When you work out this math, you recover the classical parametrisation, where the slope m/n of the line corresponds to the parameters, and this line-intersection method is a good inspiration for how to do the same with some higher-order curves such as elliptic curves, where it leads to the group law on them.

There is a paper by Josef Rukavicka called "Dickson's Method for Generating Pythagorean Triples Revisited"[1]. It is a very nice proof without words. Based on it, the Project Euler solution was almost an oneliner in Prolog.

[1] https://www.ejpam.com/index.php/ejpam/article/view/1844

Also, Fibonacci numbers and Binet's formula


I used the Dickins method just naively and it seems to be about 10x faster than what they did here at generating 1000 triples.

Last time I bothered with calculus was around 1996, so yeah it isn't something that sticks around.

This doesn't have anything to do with analysis-like techniques, and is closer to combinatorial/number-theoretic stuff that programmers are more likely to be familiar with.

Which on my case happened to be on that same year.

The only math stuff I kept updated was denotional semantics and linear algebra, due to compiler and 3D papers that I regularly read, which is anyway not something any of my peers bothers to do.

Those of us who have compute-bound workloads (scientific simulations in my case, but this often comes up in gamedev and elsewhere) often complain about how unusably slow debug builds impede our workflow in C++. One fairly common solution to this in extreme cases is sticking to a mostly C-like subset of the language or just using C. I don't have much experience with Rust, but judging by the results here, debug builds in Rust are effectively useless, even compared to C++. How do Rust programmers deal with this? Do you just give up and resort to printf debugging, or are there ways to improve the situation?

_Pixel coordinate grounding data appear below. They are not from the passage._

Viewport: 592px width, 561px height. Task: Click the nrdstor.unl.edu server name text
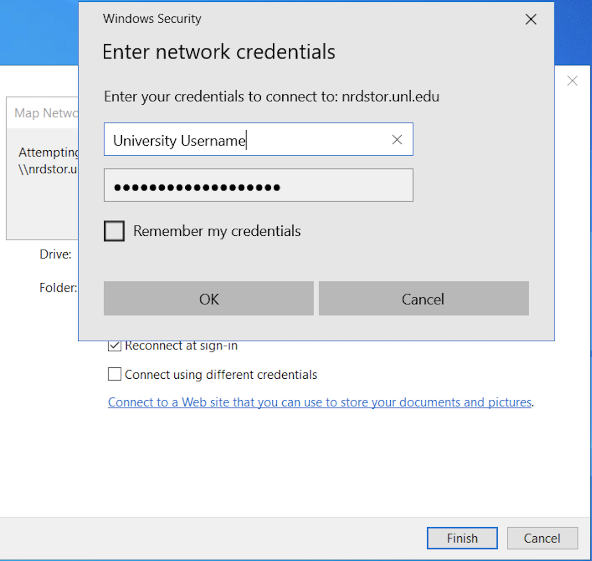coord(390,97)
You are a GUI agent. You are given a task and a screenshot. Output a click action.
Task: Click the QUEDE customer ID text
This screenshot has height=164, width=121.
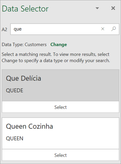click(14, 90)
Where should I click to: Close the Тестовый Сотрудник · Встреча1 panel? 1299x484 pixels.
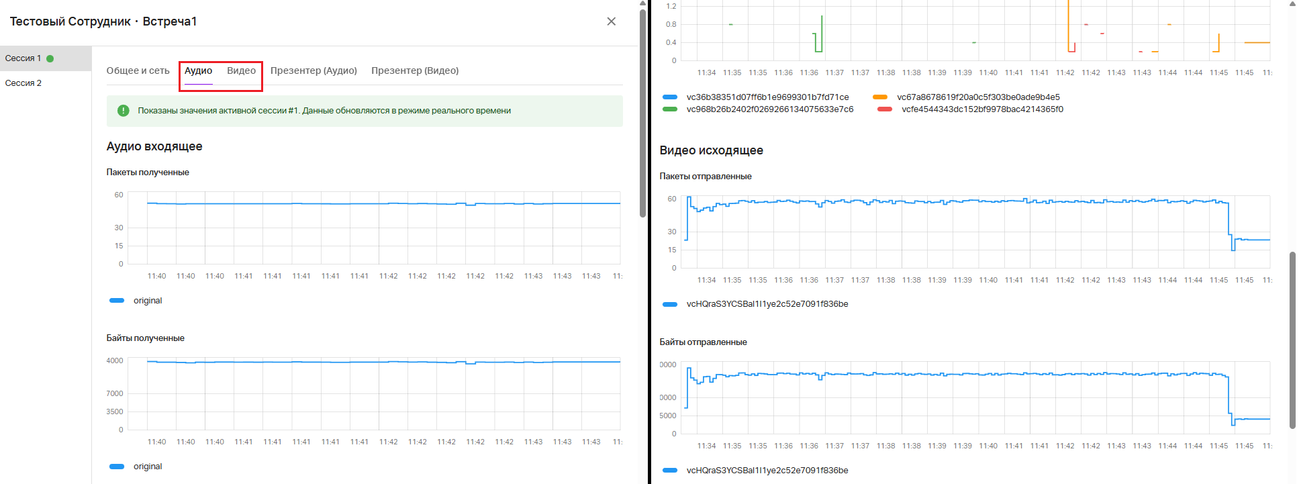click(x=611, y=21)
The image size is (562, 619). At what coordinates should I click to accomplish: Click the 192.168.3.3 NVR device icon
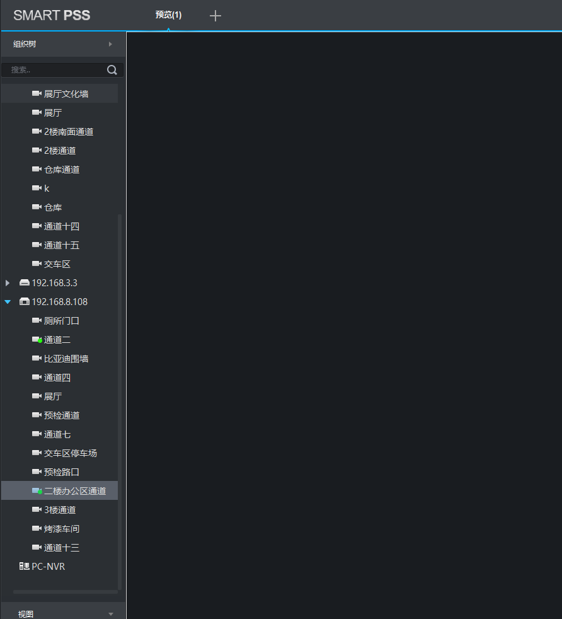pyautogui.click(x=25, y=282)
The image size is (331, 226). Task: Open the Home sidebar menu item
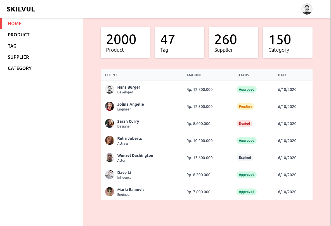coord(15,23)
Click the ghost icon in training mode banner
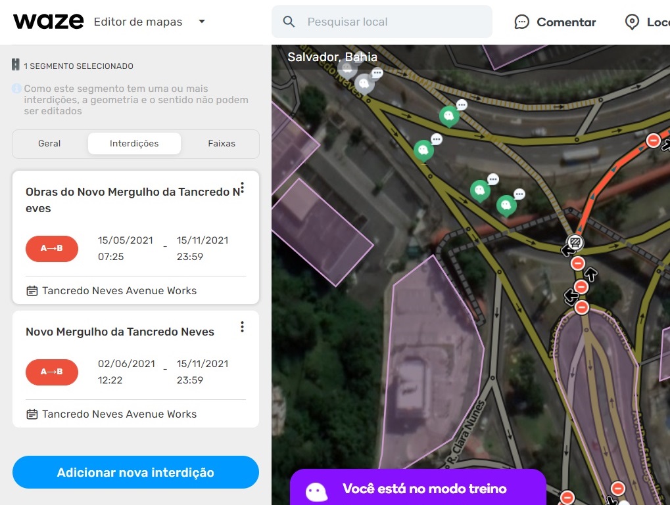This screenshot has width=670, height=505. coord(316,491)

In my work (text search), if I'm debugging, then the vast majority of my time is spent debugging performance problems. In those cases, it only makes sense to debug with all optimizations turned on. If I'm debugging logic problems, which is a bit more rare, then I've found debug builds to be fast enough in most cases. When they aren't, then I turn on release mode. Incremental compilation mostly makes compile times bearable, but not always.

I suspect the experience here will differ quite a bit depending on what you're working on and what your preferred workflow looks like.

> Do you just give up and resort to printf debugging

FWIW, I've been printf debugging since I started programming, regardless of the language I use. To be fair, if I spent more time in a predominantly memory unsafe language, then I'd probably use a debugger more.

I mostly use printf. A debugger is only good for telling you where it seg faulted and the stack trace.

The reason is because I write a custom printf to print exactly what I need to know. Debuggers just bury you in irrelevant output.

Debuggers are great interrogating arbitrary program state (it's a printf you don't need to hardcode!) and acting as a REPL for trying out new code.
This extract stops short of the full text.